Locate every line of the material below that contains the string "should" and copy each one out. Case counts.

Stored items
○ ○ ○ ○ ○

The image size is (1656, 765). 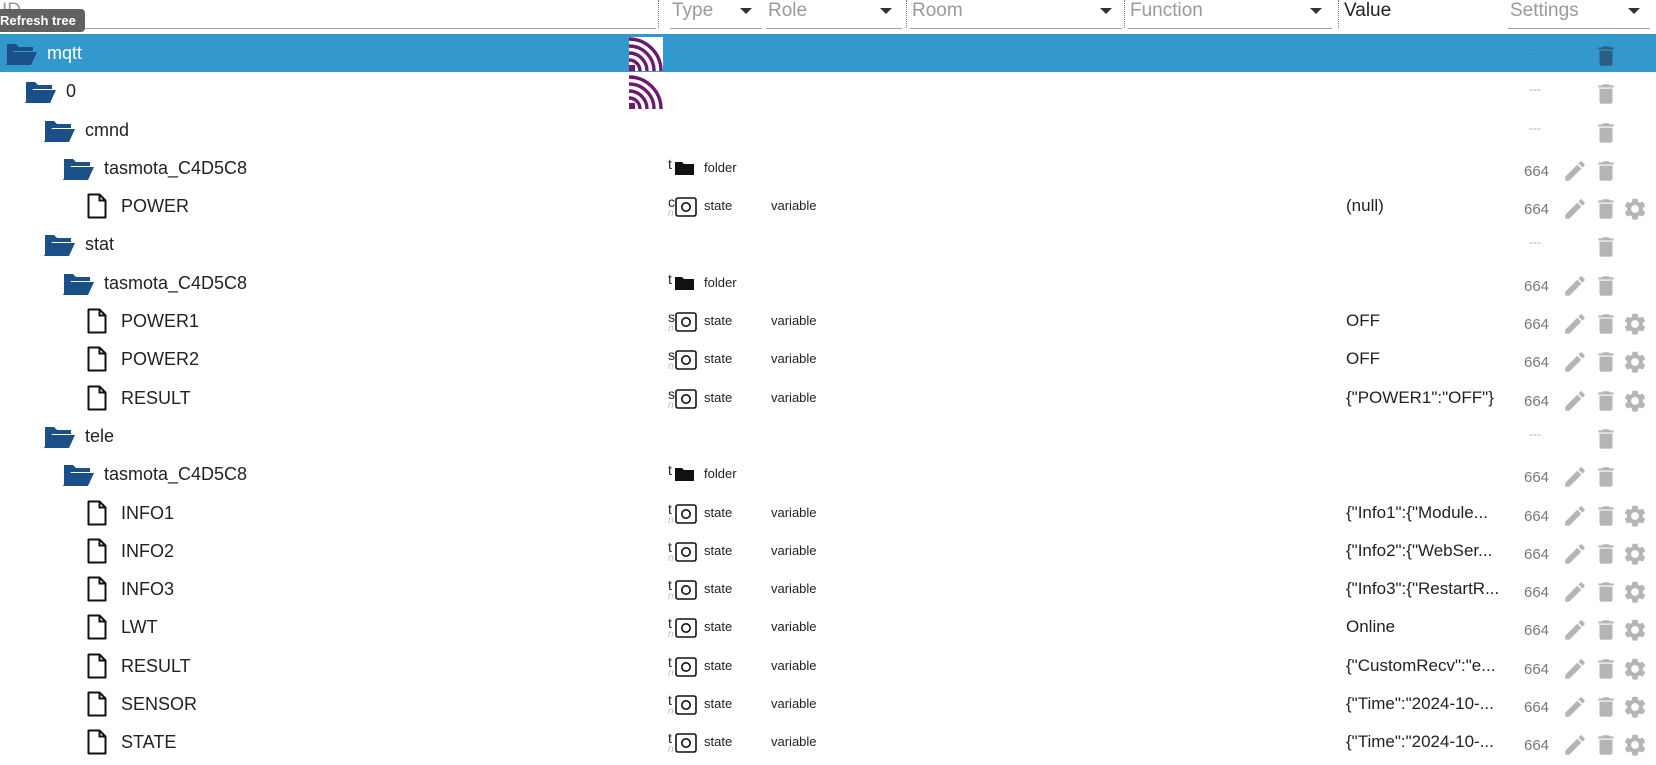 I want to click on settings-filter-select: Settings, so click(x=1579, y=14).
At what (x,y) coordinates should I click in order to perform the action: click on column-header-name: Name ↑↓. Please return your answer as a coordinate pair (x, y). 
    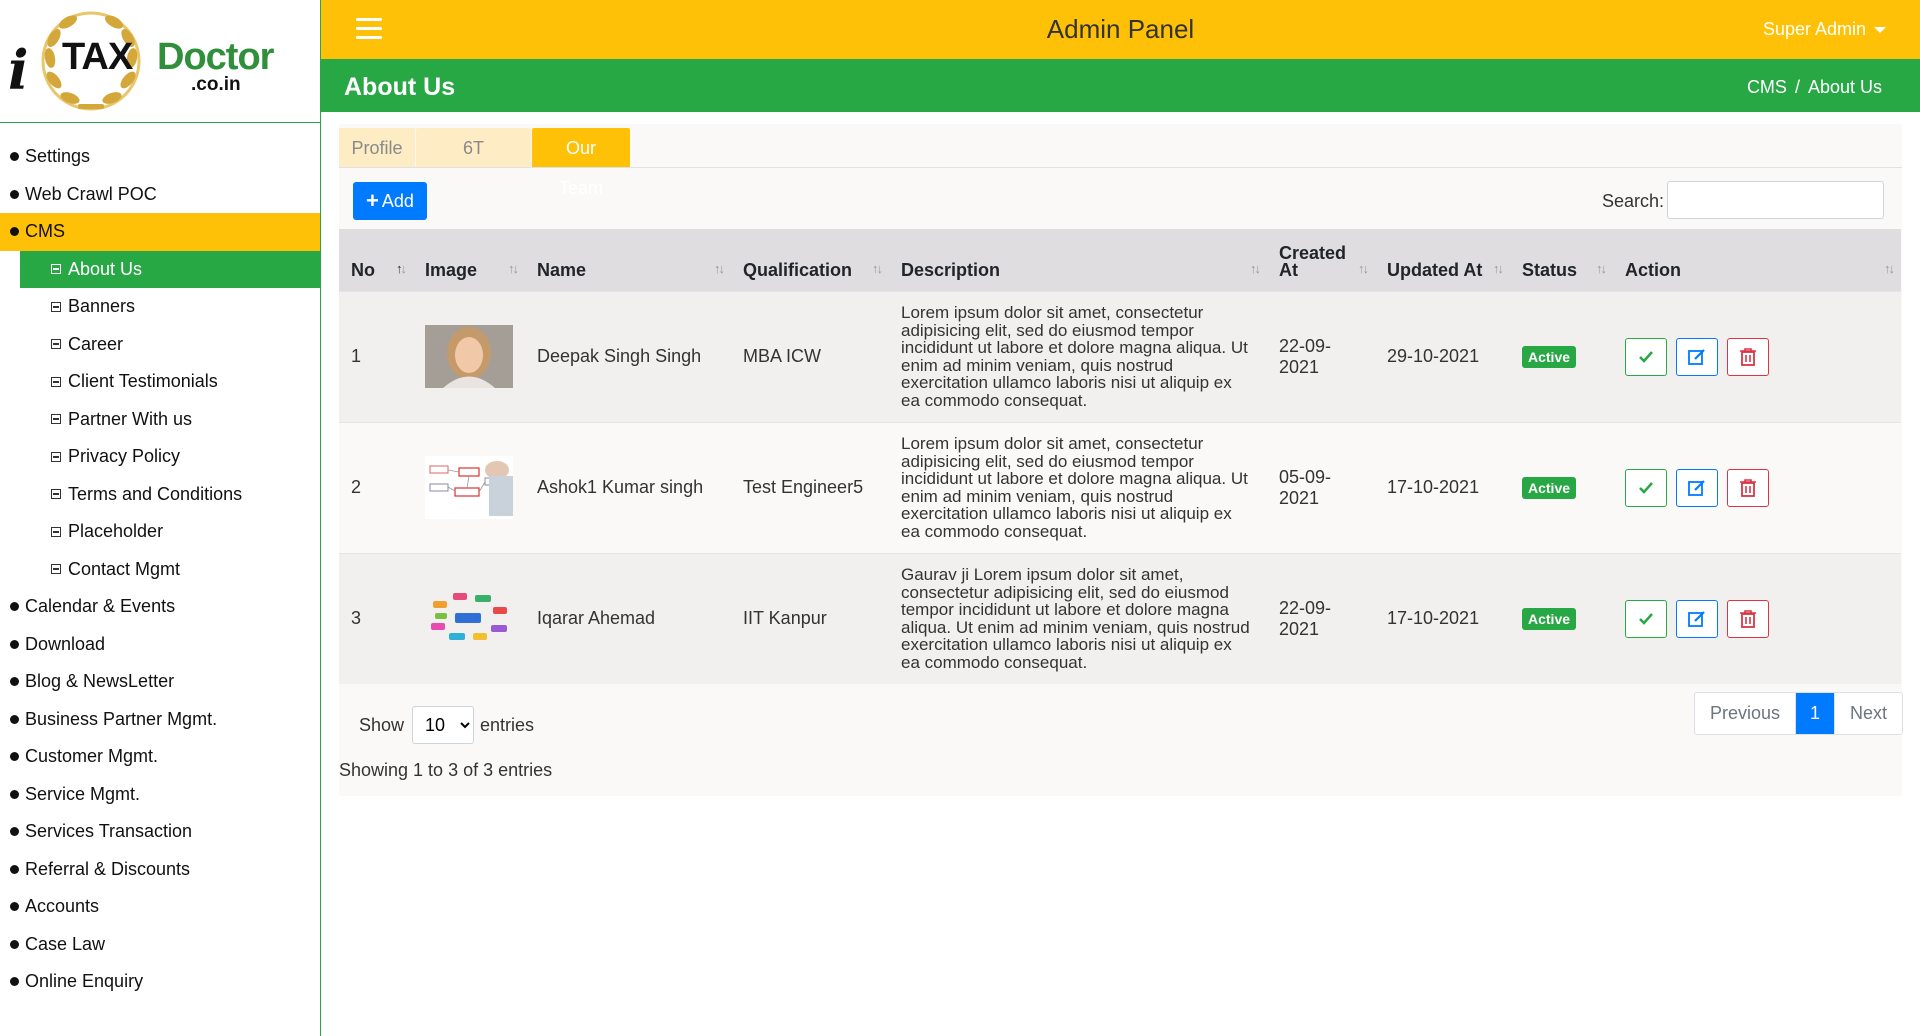
    Looking at the image, I should click on (628, 260).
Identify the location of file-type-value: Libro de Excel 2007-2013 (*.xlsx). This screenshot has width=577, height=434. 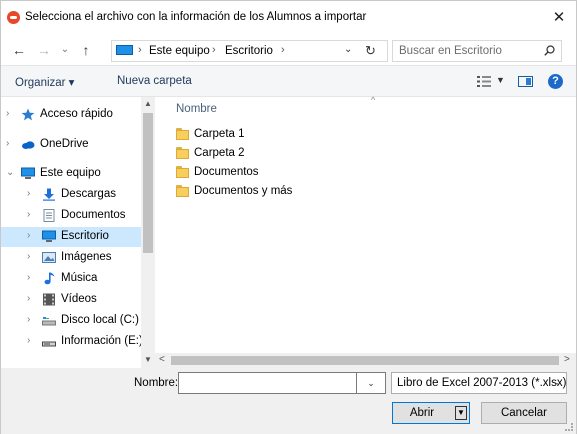
(482, 383).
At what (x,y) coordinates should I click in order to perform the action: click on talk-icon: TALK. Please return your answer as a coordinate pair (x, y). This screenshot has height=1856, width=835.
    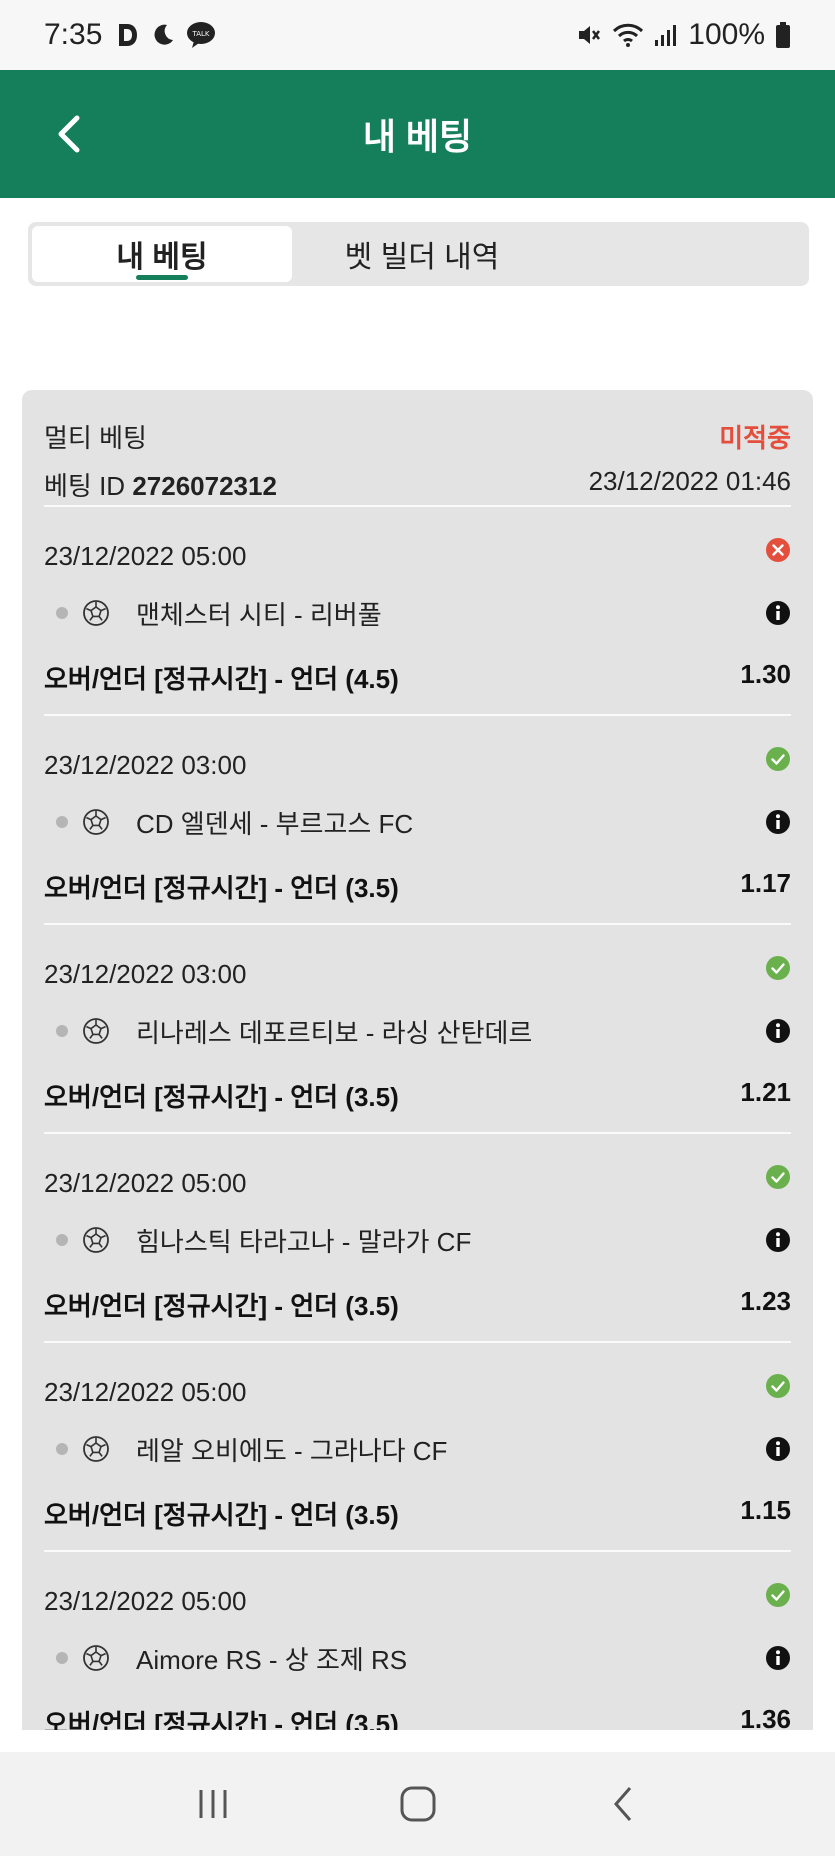
    Looking at the image, I should click on (202, 35).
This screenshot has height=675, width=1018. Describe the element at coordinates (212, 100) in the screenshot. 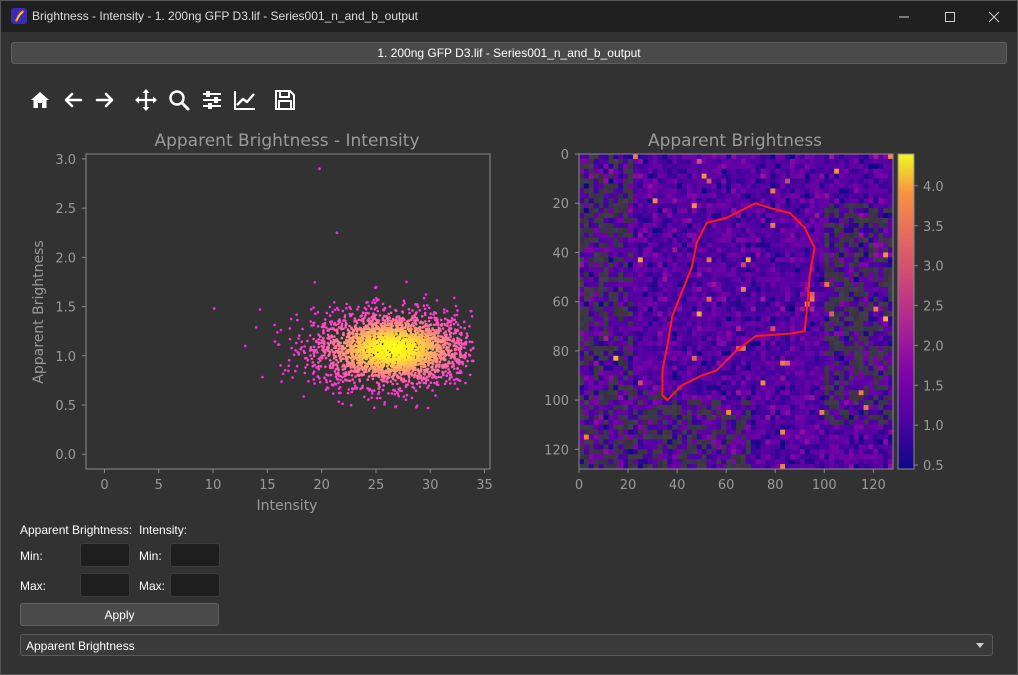

I see `configure-subplots-button` at that location.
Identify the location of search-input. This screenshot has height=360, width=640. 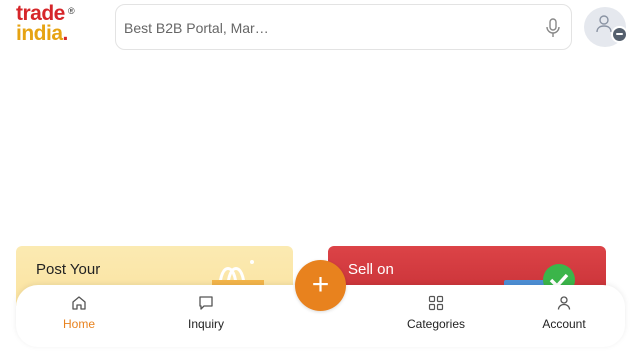
(324, 28).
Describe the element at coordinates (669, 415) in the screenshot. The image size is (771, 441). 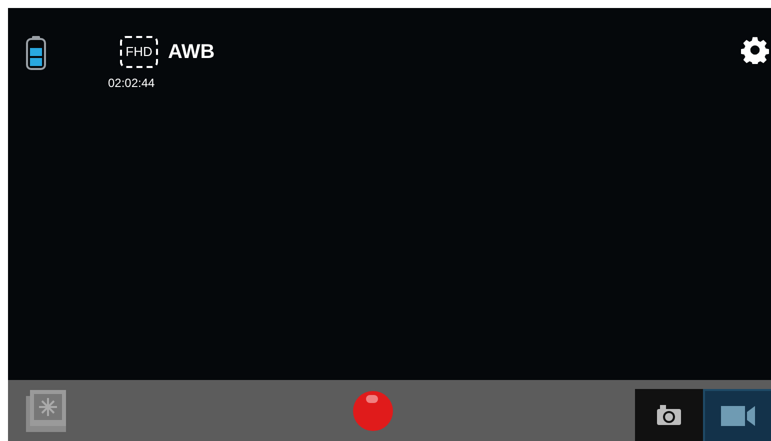
I see `camera-icon` at that location.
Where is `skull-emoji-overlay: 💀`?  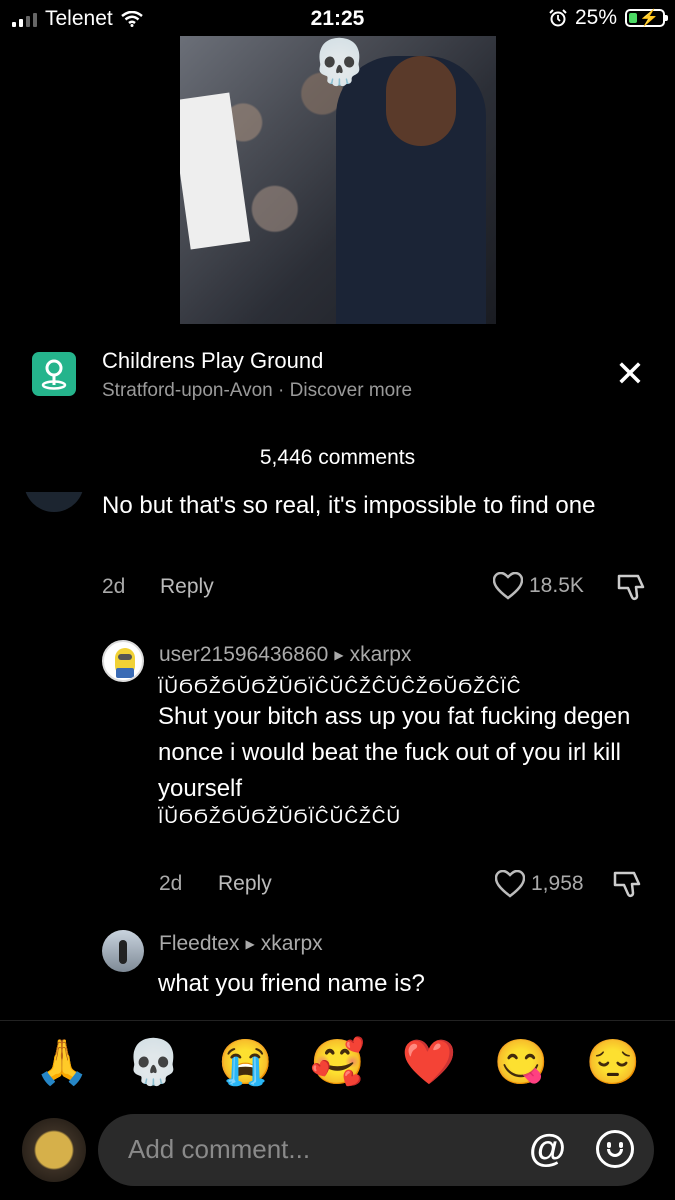 skull-emoji-overlay: 💀 is located at coordinates (340, 62).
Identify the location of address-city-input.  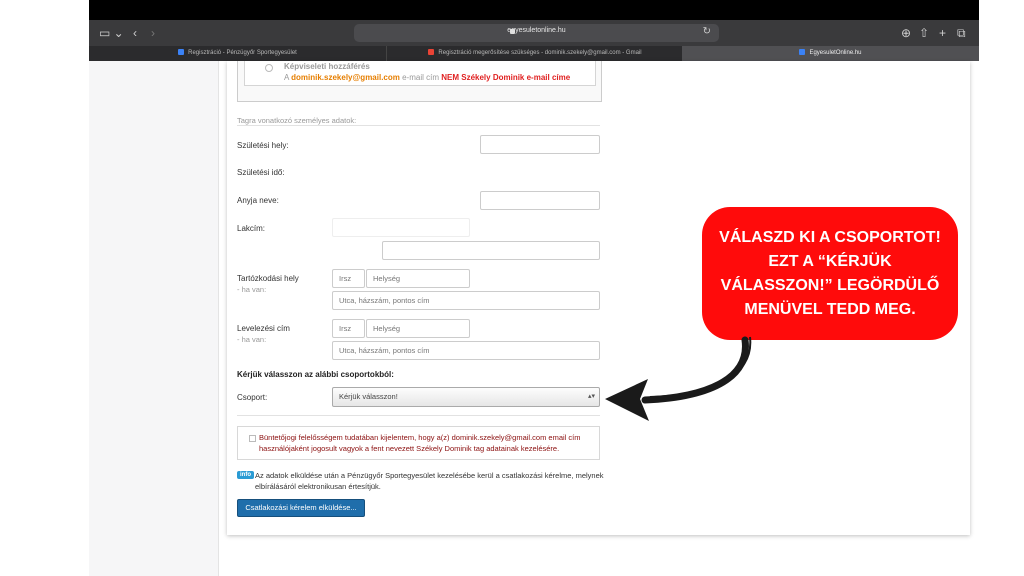
(401, 228).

○ ○ ○ ○ ○

Exercise answer >>
At what (x,y) coordinates should I click in order to perform the action: click on column-header-name: Name ↑↓. Please return your answer as a coordinate pair (x, y). 
    Looking at the image, I should click on (628, 260).
At what (x,y) coordinates should I click in order to perform the action: click on talk-icon: TALK. Please return your answer as a coordinate pair (x, y). This screenshot has height=1856, width=835.
    Looking at the image, I should click on (202, 35).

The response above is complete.